Supplied data:
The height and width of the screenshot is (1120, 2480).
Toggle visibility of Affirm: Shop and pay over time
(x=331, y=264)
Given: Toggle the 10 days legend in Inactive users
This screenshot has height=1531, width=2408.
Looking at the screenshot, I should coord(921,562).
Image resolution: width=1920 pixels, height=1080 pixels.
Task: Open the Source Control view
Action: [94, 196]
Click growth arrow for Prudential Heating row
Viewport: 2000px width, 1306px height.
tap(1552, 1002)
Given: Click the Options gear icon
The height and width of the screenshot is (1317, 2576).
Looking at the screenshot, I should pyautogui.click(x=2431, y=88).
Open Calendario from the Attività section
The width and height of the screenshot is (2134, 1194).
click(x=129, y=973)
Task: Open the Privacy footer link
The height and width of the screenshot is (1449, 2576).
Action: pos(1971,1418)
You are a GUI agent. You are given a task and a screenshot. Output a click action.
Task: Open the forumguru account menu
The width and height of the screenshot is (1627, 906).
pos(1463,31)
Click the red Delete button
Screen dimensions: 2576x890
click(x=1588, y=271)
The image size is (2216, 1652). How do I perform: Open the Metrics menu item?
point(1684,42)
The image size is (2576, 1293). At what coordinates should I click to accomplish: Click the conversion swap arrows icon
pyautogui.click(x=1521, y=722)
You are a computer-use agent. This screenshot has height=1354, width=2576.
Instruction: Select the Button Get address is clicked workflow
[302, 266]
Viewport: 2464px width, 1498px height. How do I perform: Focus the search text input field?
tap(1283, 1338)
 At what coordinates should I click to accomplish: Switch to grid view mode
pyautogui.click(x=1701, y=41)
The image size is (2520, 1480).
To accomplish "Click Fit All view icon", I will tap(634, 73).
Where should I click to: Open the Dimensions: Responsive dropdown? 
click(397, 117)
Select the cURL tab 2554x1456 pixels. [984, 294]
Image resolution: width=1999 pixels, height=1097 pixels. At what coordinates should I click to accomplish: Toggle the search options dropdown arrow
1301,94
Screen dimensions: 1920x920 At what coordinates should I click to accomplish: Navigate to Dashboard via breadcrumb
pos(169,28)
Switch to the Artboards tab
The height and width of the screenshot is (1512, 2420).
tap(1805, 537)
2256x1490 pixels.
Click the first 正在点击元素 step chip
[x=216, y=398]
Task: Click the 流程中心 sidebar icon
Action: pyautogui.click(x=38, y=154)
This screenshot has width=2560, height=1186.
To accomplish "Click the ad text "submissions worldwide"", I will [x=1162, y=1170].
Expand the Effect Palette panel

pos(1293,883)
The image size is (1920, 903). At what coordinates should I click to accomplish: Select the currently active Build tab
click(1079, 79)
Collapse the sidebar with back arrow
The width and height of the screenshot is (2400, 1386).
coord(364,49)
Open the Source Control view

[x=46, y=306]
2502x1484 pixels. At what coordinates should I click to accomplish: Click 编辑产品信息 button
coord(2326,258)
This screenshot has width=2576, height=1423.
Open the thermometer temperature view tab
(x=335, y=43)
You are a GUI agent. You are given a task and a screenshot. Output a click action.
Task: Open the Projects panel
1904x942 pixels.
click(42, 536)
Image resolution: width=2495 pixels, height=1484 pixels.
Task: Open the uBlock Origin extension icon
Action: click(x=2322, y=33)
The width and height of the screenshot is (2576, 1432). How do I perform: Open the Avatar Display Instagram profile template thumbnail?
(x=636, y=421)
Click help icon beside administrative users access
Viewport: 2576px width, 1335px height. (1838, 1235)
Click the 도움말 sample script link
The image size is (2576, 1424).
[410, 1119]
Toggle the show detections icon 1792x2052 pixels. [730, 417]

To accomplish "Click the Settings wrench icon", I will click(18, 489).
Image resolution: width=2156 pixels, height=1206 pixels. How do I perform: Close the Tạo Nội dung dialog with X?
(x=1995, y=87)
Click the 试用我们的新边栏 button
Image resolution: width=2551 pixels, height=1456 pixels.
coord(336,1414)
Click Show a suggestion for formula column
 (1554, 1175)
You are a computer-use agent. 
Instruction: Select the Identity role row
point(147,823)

Directions:
Write out exactly, please, the lines beginning at the start of the material and ending with the line that holds "The image size is (2520, 1480).", both included.

Written answer:
The height and width of the screenshot is (1120, 2480).
Toggle visibility of Affirm: Shop and pay over time
(x=331, y=264)
Given: Toggle the 10 days legend in Inactive users
This screenshot has height=1531, width=2408.
Looking at the screenshot, I should coord(921,562).
Image resolution: width=1920 pixels, height=1080 pixels.
Task: Open the Source Control view
Action: [94, 196]
Click growth arrow for Prudential Heating row
Viewport: 2000px width, 1306px height.
tap(1552, 1002)
Given: Click the Options gear icon
The height and width of the screenshot is (1317, 2576).
Looking at the screenshot, I should pyautogui.click(x=2431, y=88).
Open Calendario from the Attività section
The width and height of the screenshot is (2134, 1194).
click(x=129, y=973)
Task: Open the Privacy footer link
The height and width of the screenshot is (1449, 2576).
Action: pos(1971,1418)
You are a GUI agent. You are given a task and a screenshot. Output a click action.
Task: Open the forumguru account menu
The width and height of the screenshot is (1627, 906).
pos(1463,31)
Click the red Delete button
Screen dimensions: 2576x890
click(x=1588, y=271)
The image size is (2216, 1652). How do I perform: Open the Metrics menu item?
point(1684,42)
The image size is (2576, 1293). At what coordinates should I click to accomplish: Click the conversion swap arrows icon
pyautogui.click(x=1521, y=722)
You are a computer-use agent. This screenshot has height=1354, width=2576.
Instruction: Select the Button Get address is clicked workflow
[302, 266]
Viewport: 2464px width, 1498px height. How do I perform: Focus the search text input field?
tap(1283, 1338)
 At what coordinates should I click to accomplish: Switch to grid view mode
pyautogui.click(x=1701, y=41)
The image size is (2520, 1480).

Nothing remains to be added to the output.